A pandemia lançou luz sobre a violência doméstica na Ucrânia, mobilizando a sociedade civil para exigir políticas mais sutis sobre o assunto.
Bolsista Robert Bosch Stiftung Academy, Rússia e Eurásia, Chatham House
Um manifestante canta slogans no megafone durante um protesto no Dia Internacional da Mulher em 8 de março de 2019 em Kiev, Ucrânia. Foto: Getty Images.

Um manifestante canta slogans no megafone durante um protesto no Dia Internacional da Mulher em 8 de março de 2019 em Kiev, Ucrânia. Foto: Getty Images.

O vírus da violência

Durante a quarentena, a maior vulnerabilidade econômica das mulheres ucranianas bloqueou muitas delas com parceiros abusivos. A incerteza das finanças pessoais, saúde e segurança no confinamento exacerbou violência doméstica contra as mulheres, em certos casos agravados pela atitude do autor transtorno de estresse pós-traumático relacionado à guerra (TEPT).

Nos tempos pré-pandêmicos, apenas um terço das vítimas de violência doméstica, 78% das quais são mulheres, denunciaram o abuso. Durante a pandemia, os apelos às linhas de apoio à violência doméstica aumentaram 50% na zona de guerra de Donbas e por 35% em outras regiões da Ucrânia.

No entanto, estimativas mais precisas são difíceis de fazer. Isso ocorre principalmente porque algumas frações da sociedade ucraniana ainda vêem a violência doméstica como um assunto privado de família, que receberá pouca assistência da polícia. Além disso, relatar de um pequeno local de confinamento compartilhado permanentemente com um perpetrador durante o bloqueio pode desencadear mais abusos.

A estrutura legal testada pelo COVID-19

O aumento da violência doméstica durante o confinamento intensificou o debate sobre a inadequação da abordagem da Ucrânia.

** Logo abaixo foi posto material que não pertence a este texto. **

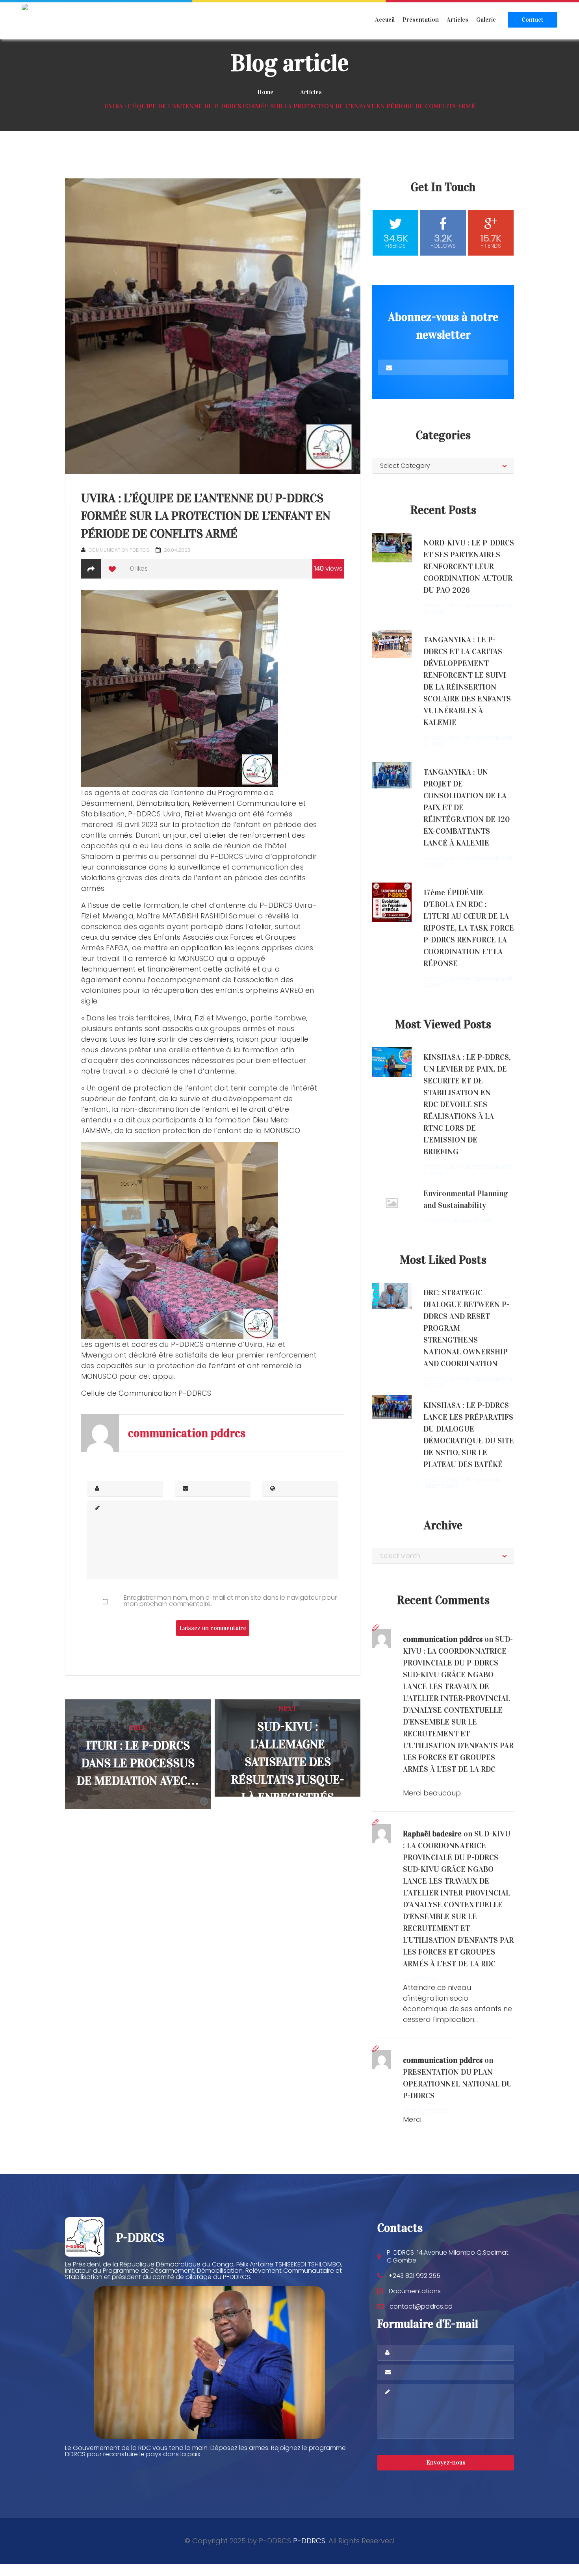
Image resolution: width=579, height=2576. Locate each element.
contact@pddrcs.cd (421, 2306)
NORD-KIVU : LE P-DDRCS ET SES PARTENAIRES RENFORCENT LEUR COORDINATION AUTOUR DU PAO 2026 (468, 566)
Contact (532, 19)
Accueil (385, 19)
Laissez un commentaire (212, 1628)
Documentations (415, 2291)
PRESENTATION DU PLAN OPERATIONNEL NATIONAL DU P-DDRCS (457, 2083)
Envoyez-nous (446, 2462)
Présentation (421, 19)
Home (265, 92)
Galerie (486, 19)
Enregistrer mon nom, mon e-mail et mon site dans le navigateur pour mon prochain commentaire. (230, 1601)
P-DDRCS (309, 2541)
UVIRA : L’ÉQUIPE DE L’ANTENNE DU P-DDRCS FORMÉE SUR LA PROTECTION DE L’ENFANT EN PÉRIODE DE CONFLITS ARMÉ (205, 516)
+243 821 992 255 (414, 2275)
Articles (457, 19)
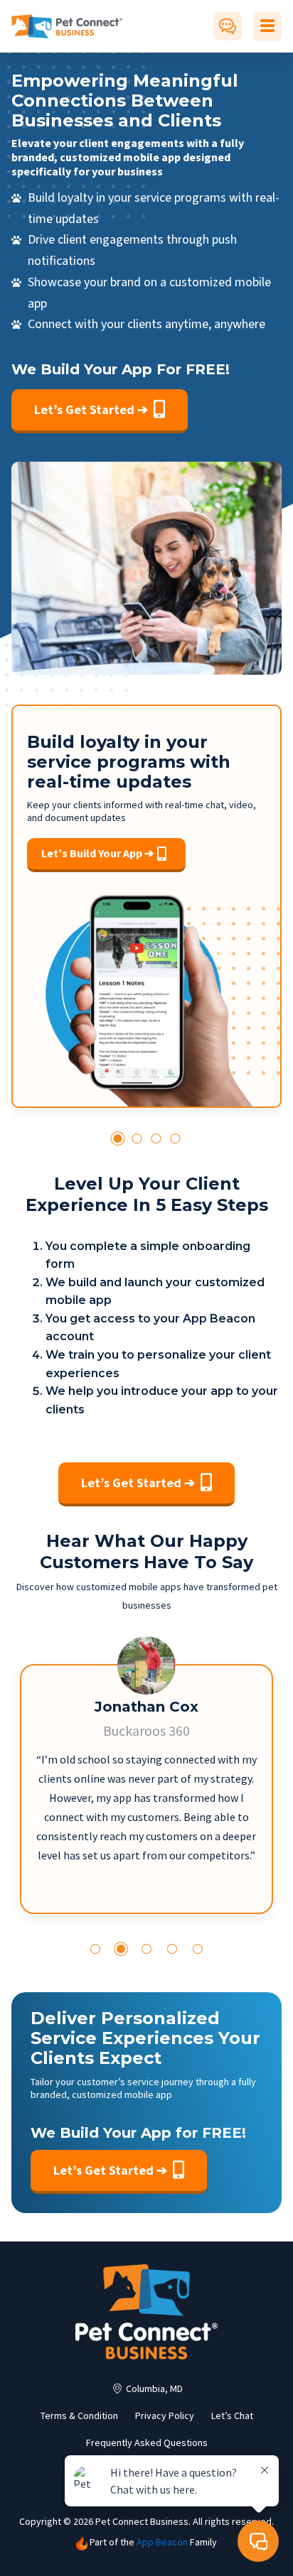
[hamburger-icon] (267, 26)
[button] (117, 1138)
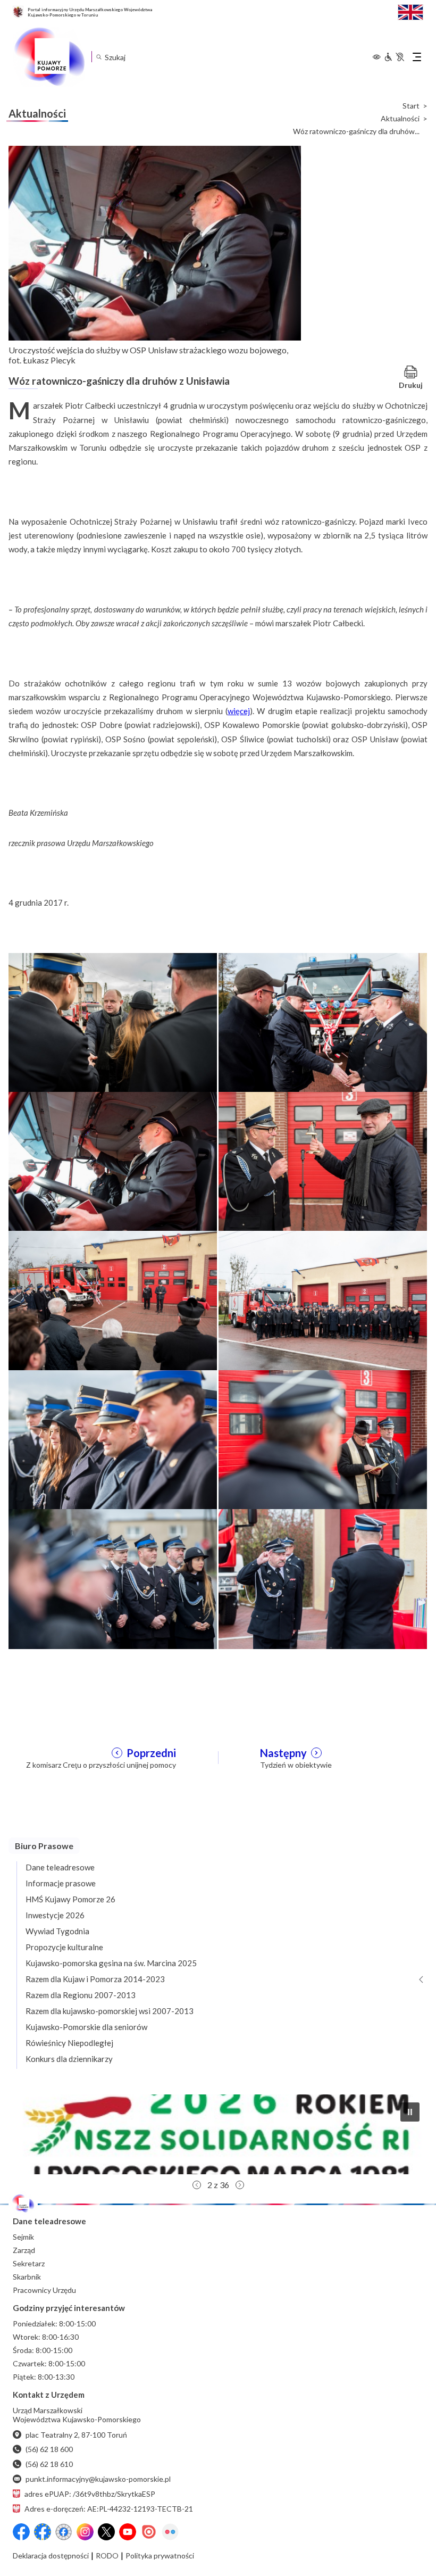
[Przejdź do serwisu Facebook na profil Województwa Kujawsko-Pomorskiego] (21, 2531)
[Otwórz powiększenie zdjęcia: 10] (323, 1578)
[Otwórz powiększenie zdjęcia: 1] (113, 1021)
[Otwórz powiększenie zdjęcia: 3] (113, 1160)
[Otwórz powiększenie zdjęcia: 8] (323, 1439)
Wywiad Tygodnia (57, 1931)
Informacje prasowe (61, 1883)
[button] (218, 2134)
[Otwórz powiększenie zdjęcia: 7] (113, 1439)
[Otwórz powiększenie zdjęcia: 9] (113, 1578)
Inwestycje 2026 (55, 1915)
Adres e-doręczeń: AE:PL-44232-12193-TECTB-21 (108, 2508)
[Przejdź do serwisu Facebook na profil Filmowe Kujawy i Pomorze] (63, 2531)
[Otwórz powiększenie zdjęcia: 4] (323, 1160)
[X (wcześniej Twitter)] (106, 2531)
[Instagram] (85, 2531)
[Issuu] (148, 2531)
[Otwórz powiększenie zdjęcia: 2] (323, 1021)
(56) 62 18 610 (49, 2464)
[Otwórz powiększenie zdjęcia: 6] (323, 1300)
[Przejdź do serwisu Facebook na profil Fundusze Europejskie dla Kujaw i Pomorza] (42, 2531)
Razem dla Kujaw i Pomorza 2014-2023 (95, 1979)
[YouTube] (127, 2531)
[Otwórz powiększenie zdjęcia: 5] (113, 1300)
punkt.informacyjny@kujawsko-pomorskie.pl (98, 2478)
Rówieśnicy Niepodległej (69, 2043)
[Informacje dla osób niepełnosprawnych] (394, 57)
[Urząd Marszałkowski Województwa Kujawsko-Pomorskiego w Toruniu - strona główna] (49, 57)
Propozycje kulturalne (64, 1947)
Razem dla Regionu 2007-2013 (81, 1995)
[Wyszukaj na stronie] (99, 56)
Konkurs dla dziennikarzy (69, 2059)
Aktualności (400, 118)
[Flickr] (170, 2531)
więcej (239, 711)
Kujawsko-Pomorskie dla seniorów (86, 2027)
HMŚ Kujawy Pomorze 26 (70, 1899)
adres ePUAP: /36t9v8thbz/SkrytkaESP (89, 2493)
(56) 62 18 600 (49, 2449)
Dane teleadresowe (60, 1867)
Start (411, 106)
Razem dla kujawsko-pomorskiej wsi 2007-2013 (110, 2011)
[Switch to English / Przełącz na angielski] (410, 11)
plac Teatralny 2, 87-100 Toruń (76, 2434)
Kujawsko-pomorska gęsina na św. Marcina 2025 (111, 1963)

A Ucrânia adotou o law sobre violência doméstica em 2017 e tornou esse comportamento punível de acordo com o direito administrativo e penal. É importante ressaltar que a lei não limita a violência doméstica ao abuso físico, mas reconhece suas variações sexuais, psicológicas e econômicas. A violência doméstica ainda não se limita a um casal ou a familiares próximos, mas pode ser praticada contra um parente distante ou um parceiro que coabita.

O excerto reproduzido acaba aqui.